Issue with yoloe-11s-seg model structure change when I optimize in hailomz

I’m converting yoloe-11s-seg model to hef.

Using hailomz parse to convert onnx to har is successful.

However, after quantizing the har file using hailomz optimize, the output of the Matmul1 layer changes to two during the hailomz compile process, resulting in the following error.

[error] Mapping Failed (allocation time: 8m 53s)
Failed to reach required FPS on the following layers:
Compilation failed with exception: More than one output is not supported for layer matmul1

[error] Failed to produce compiled graph
[error] BackendAllocatorException: Compilation failed: Failed to reach required FPS on the following layers:
Compilation failed with exception: More than one output is not supported for layer matmul1

My analysis of this issue that after optimization, the model’s structure changes so that matmul1’s output is split into two. So, if we can avoid this process, the conversion should succeed. Is there a way to do this?
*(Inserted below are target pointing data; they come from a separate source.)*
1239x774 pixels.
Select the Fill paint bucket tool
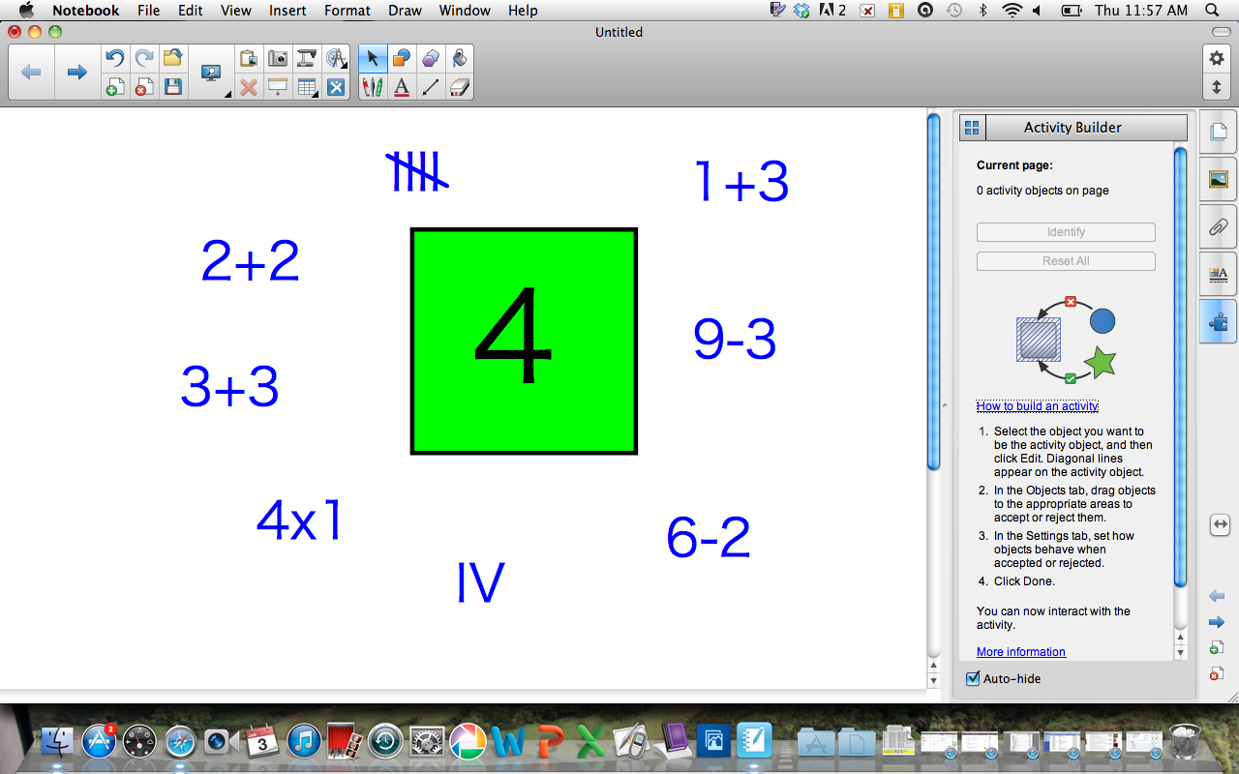(459, 58)
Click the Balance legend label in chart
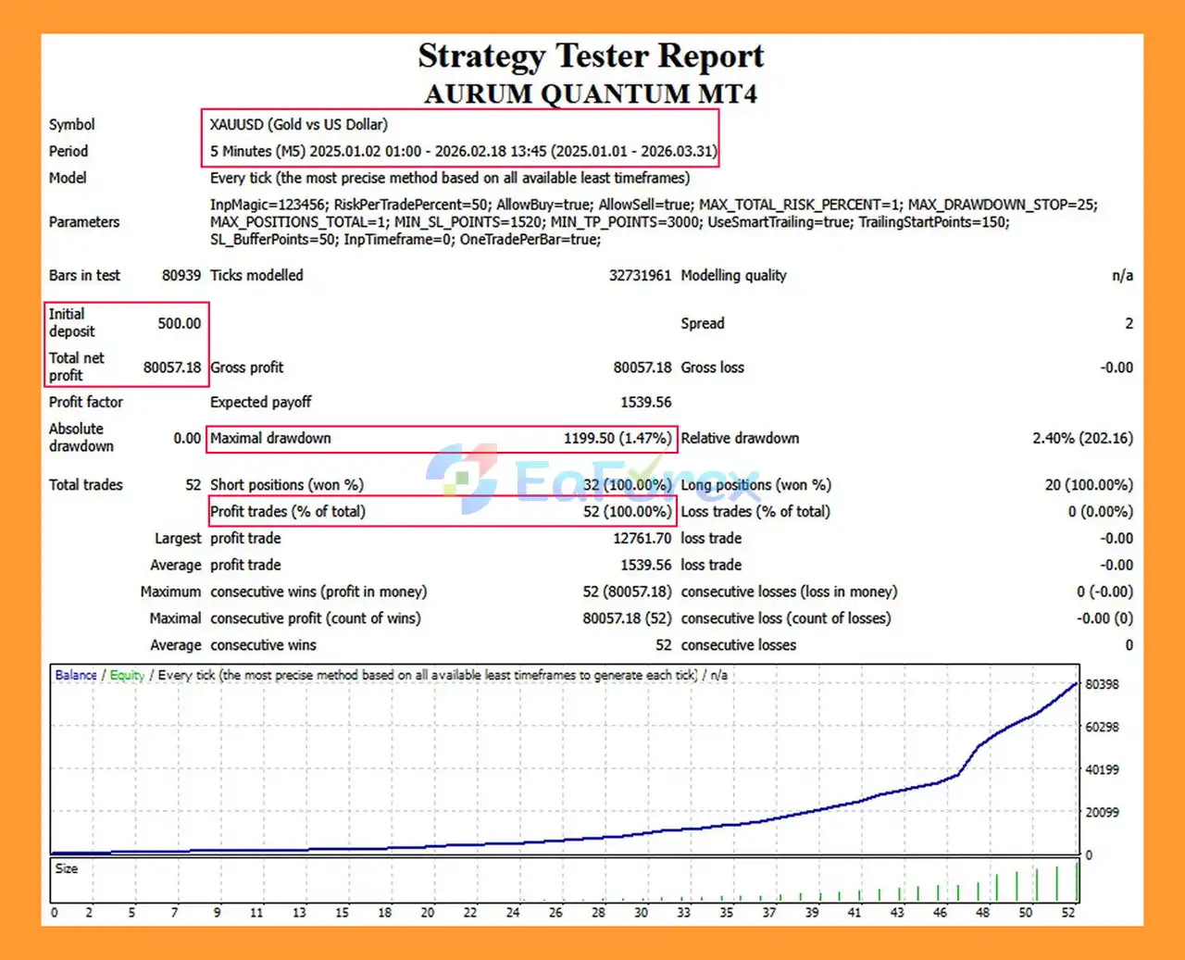1185x960 pixels. (76, 675)

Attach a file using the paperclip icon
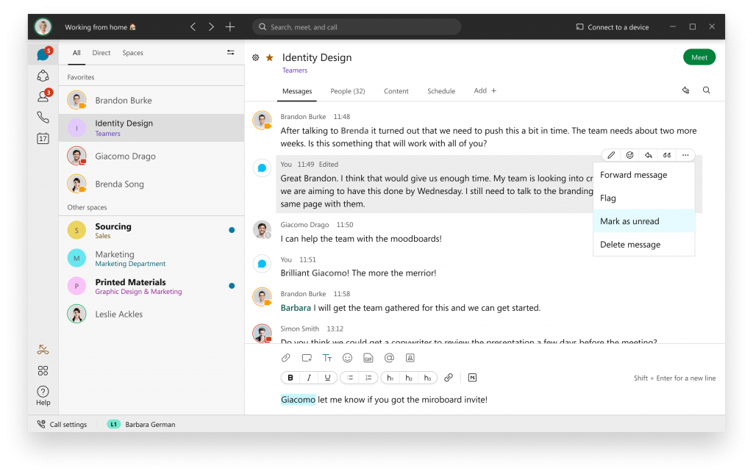coord(285,358)
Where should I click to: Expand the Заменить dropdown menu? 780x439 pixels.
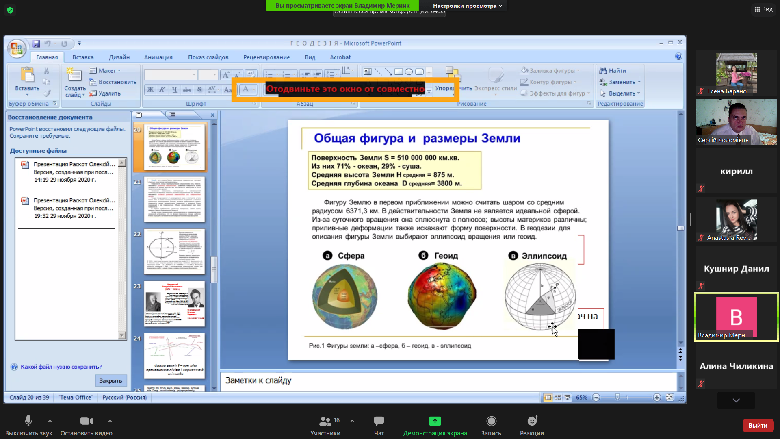coord(639,82)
  • Before optimization har structure

  • After optimization har structure

Hey @HWANG_JUNYOUNG,

Welcome to the Hailo Community!

Your analysis is spot on. The issue occurs because hailomz optimize transforms your graph so that Matmul1 gets multiple outputs, but our compiler doesn’t support multi-output MatMul operations.

What’s happening:
The optimization process applies graph rewrites that sometimes split outputs to serve multiple consumers. In your case, this creates the unsupported multi-output MatMul scenario.

Solutions:

  1. Limit optimization scope - Use --only-quantization to skip structural changes:

    hailomz optimize model.har --only-quantization
    
  2. Disable problematic passes - Run with --disable-pass split_outputs or similar (check --print-passes for exact names)

  3. Preprocess your ONNX - Ensure Matmul1 has single consumer before parsing by adding Identity nodes or using tools like onnx-simplifier

  4. Try QAT - Quantization Aware Training can avoid post-training structural changes

Hope this helps!

Thank you for your answer.
But In my hailomz, there are no –only-quantization argument and –disable-pass split_outputs argument.

I think this is because my hailomz version is 2.16.0.

Then, how can i solve this problem except Preprocess my onnx and QAT?